— begin Excerpted passage —

EP by Alison Wonderland
- Released: 27 June 2014
- Length: 17:14
- Label: EMI

Alison Wonderland chronology
|  | Calm Down (2014) | Run (2015) |

Singles from Calm Down
- "I Want U" Released: 2 May 2014; "Cold" Released: September 2014;

= Calm Down (EP) =

Calm Down is the debut extended play from Australian electronic DJ and producer Alison Wonderland. In an interview with Beat Magazine, Wonderland said, "I wrote all of those songs in a week. I had this huge burst of creativity, got really inspired and just wrote them all." It was released on 27 June 2014 via EMI Music Australia.

==Critical reception==
Steph Payton from The AU Review gave the EP 9.7 out of 10, saying: "Before even reaching the one minute mark of the first track on Alison Wonderland's debut EP Calm Down you know this is the one you have been waiting for. Wonderland has packed everything that makes her live shows instant sell out's into five incredible songs. Powerful bass, stunning vocals and exciting samples."

Stephanie Tell from The Music gave the EP 3.5 out of 5, saying: "Drawing heavily on Flume, The Knife and M.I.A., Alison Wonderland's ultra-hip Calm Down has a split personality; straddling trashy club and clever EDM. Either way, listeners should find something to love between [the] use of adventurous, solemn strings and punchy, stop-start beats.".

— end Excerpted passage —
— begin Extracted information —

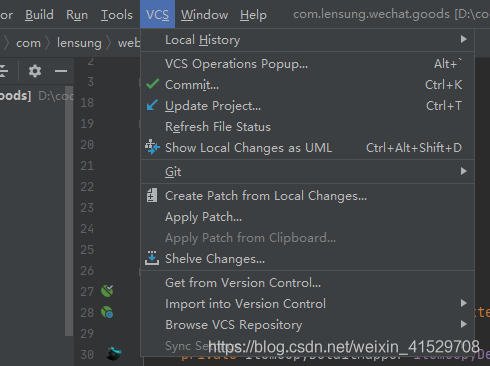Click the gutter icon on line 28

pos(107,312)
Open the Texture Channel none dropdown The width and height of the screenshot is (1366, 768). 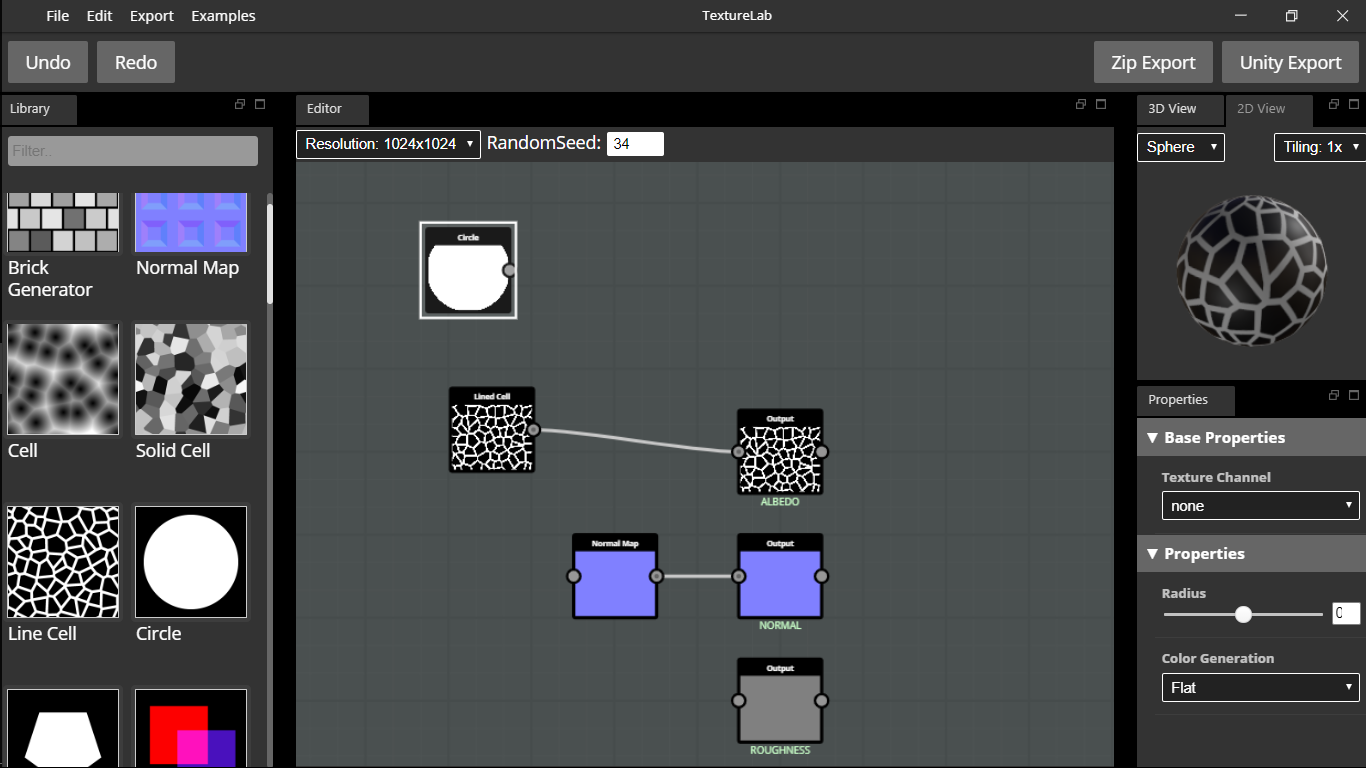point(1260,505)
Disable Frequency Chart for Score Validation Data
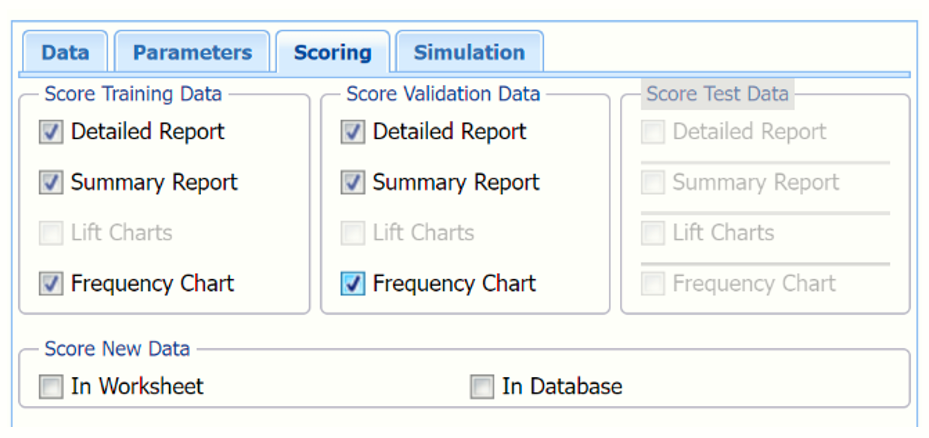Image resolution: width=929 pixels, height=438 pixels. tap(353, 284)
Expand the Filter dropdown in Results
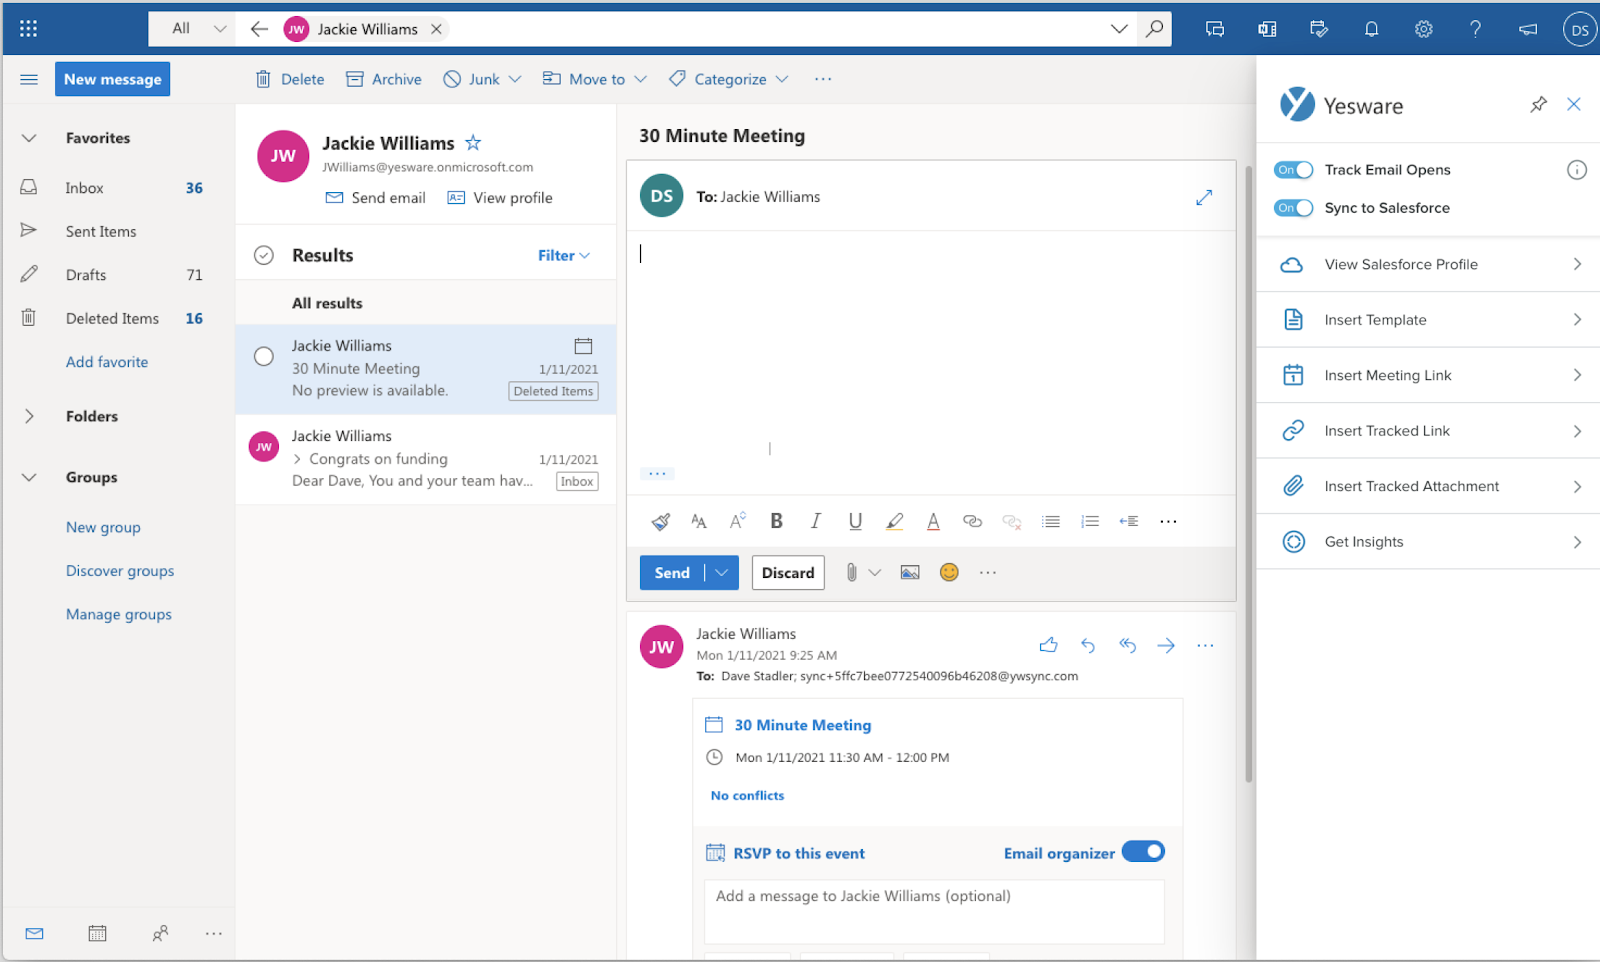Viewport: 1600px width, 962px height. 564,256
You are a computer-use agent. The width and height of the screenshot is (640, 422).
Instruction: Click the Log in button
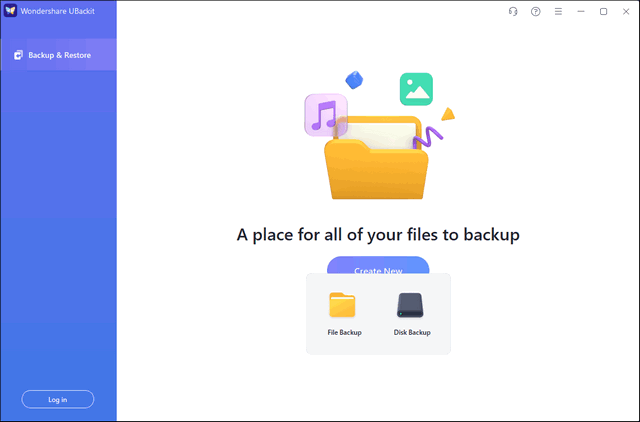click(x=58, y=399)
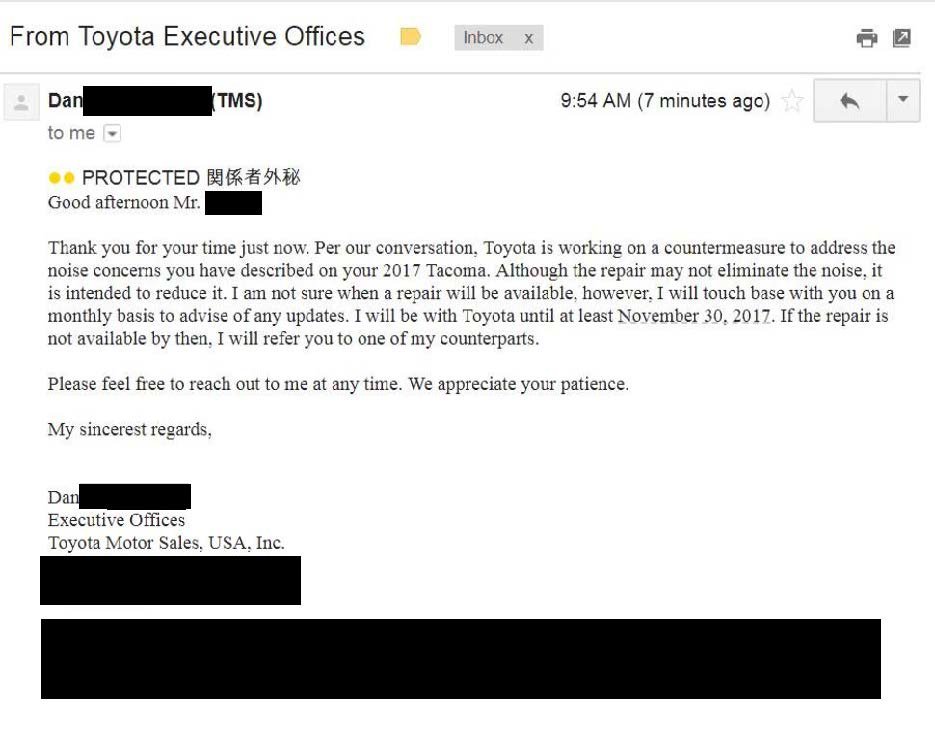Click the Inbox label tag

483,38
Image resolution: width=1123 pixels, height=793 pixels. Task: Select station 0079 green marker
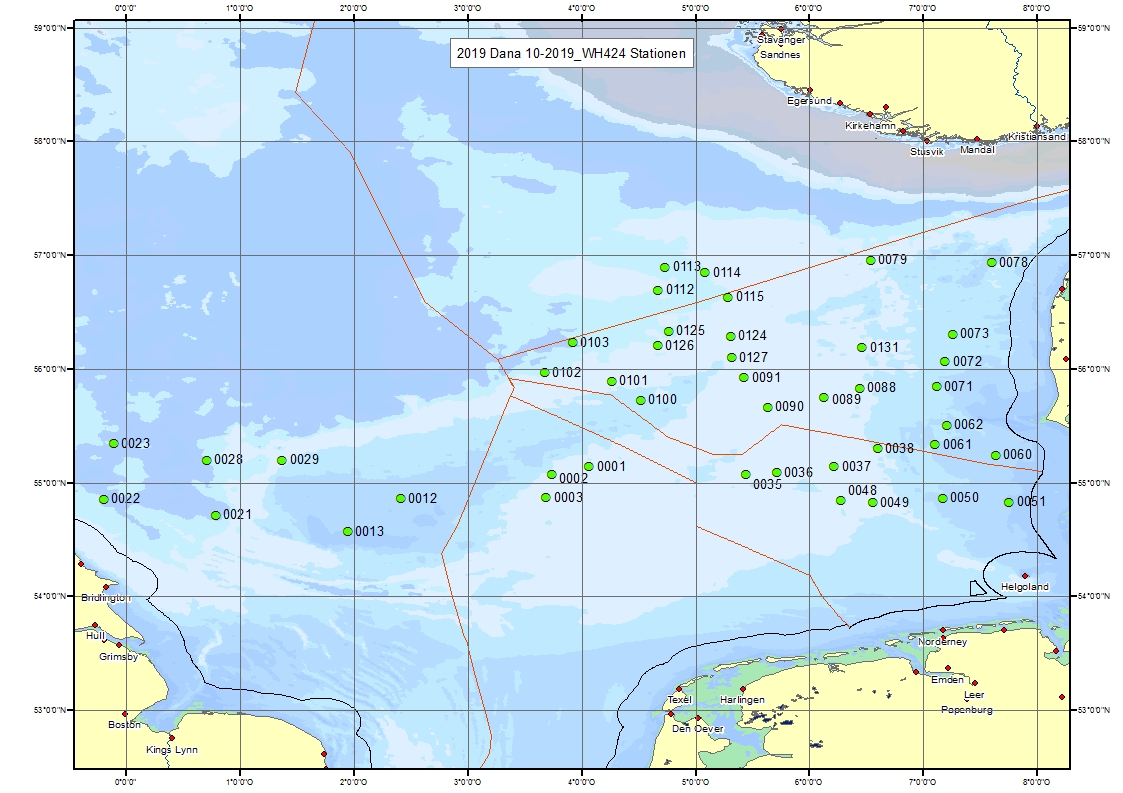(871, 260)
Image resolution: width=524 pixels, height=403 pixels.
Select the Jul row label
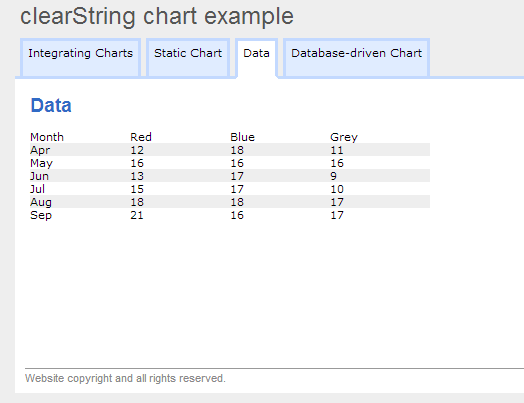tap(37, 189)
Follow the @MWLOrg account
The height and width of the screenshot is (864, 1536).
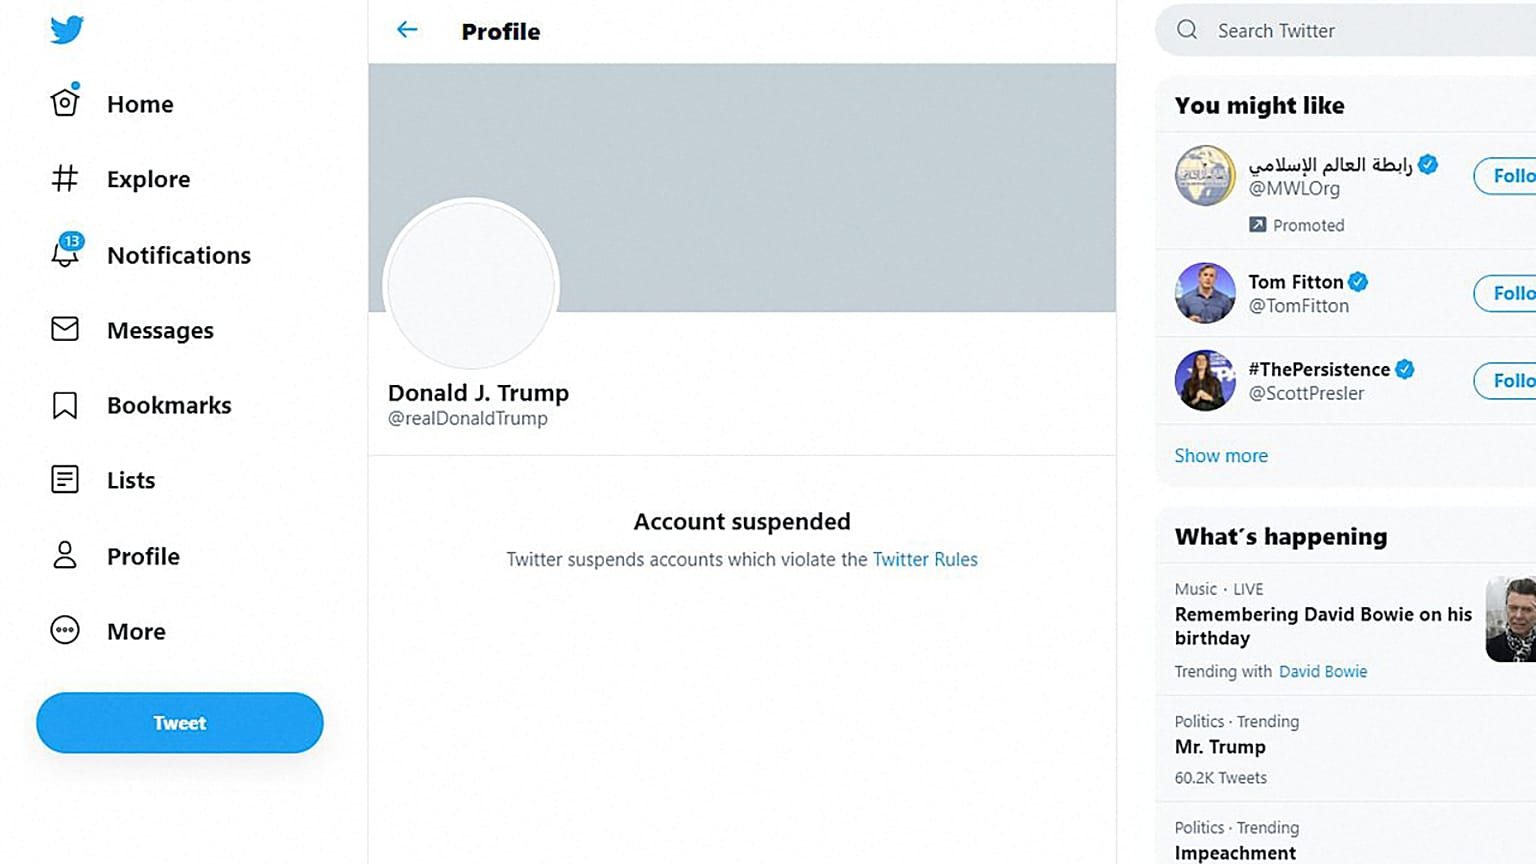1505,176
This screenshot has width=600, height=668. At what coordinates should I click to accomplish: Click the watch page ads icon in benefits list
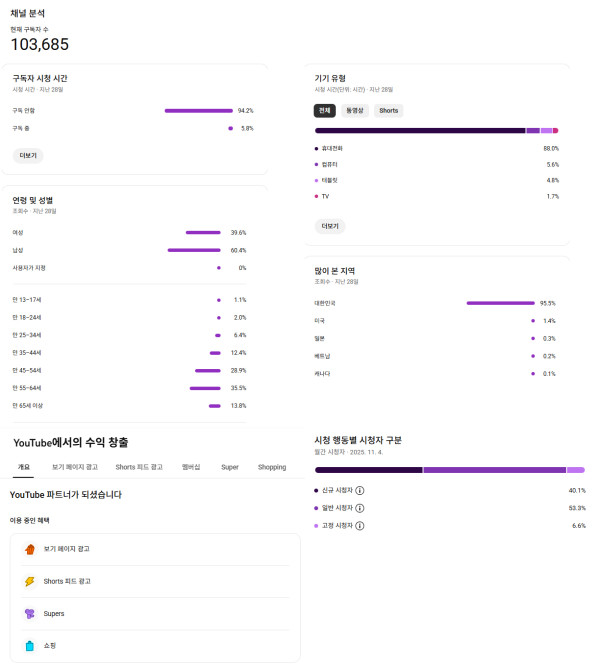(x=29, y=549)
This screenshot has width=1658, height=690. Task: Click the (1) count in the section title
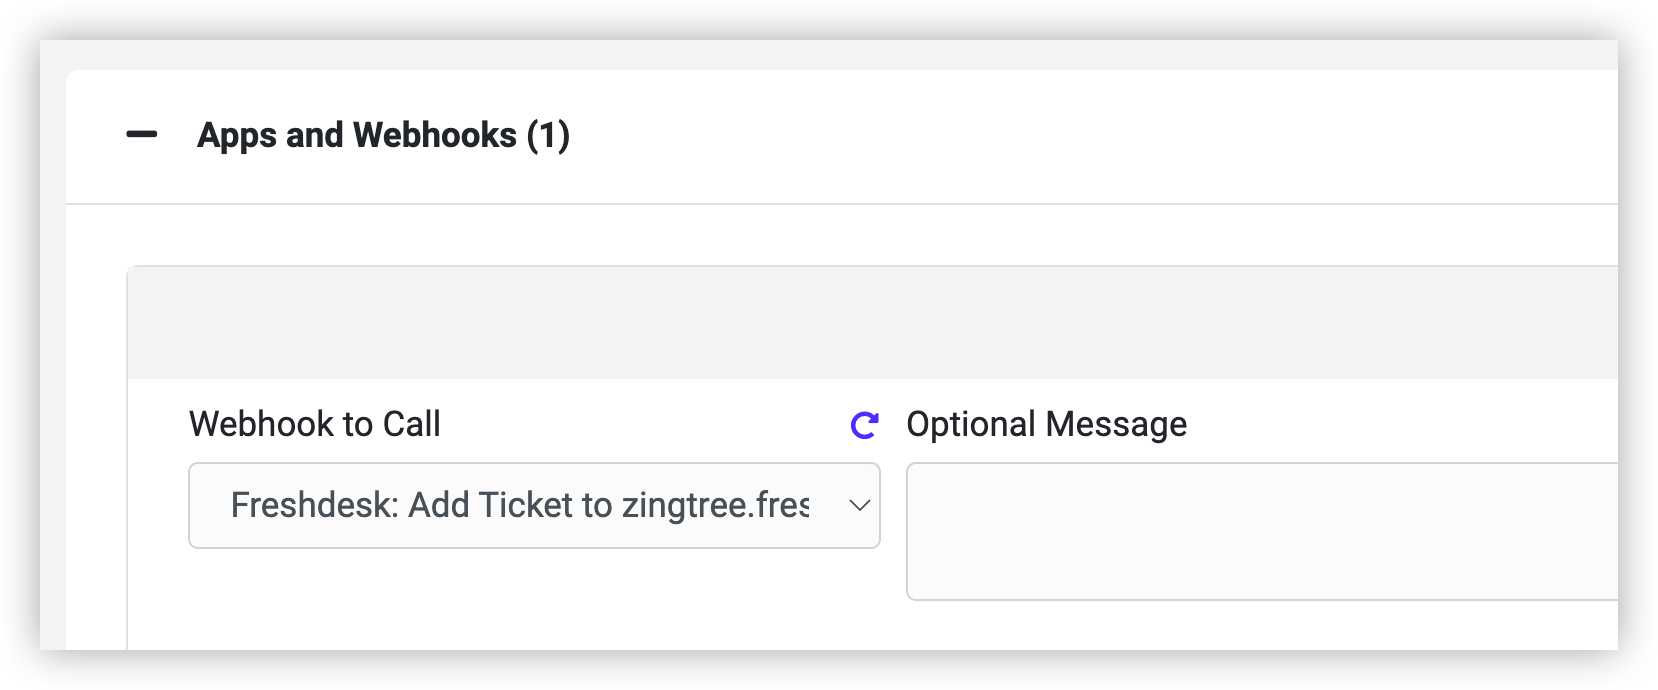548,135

— end Extracted information —

* [What you need to do]:
• A. In the Calm Down EP page, what score did Steph Payton from The AU Review give the EP?
• B. Copy the rows starting at the line that contains "Follow the @MWLOrg account" and running through the last line of the rows, keeping every line and adding 18 to each coordinate in the answers. Leave the pictures out.

* [Solutions to the problems]:
• A. 9.7 out of 10

• B.
Follow the @MWLOrg account
The height and width of the screenshot is (864, 1536).
1523,194
This screenshot has width=600, height=668. At what coordinates should I click to accomplish: Click the watch page ads icon in benefits list
(x=47, y=567)
This screenshot has width=1658, height=690. Task: Click the (1) count in the section title
566,153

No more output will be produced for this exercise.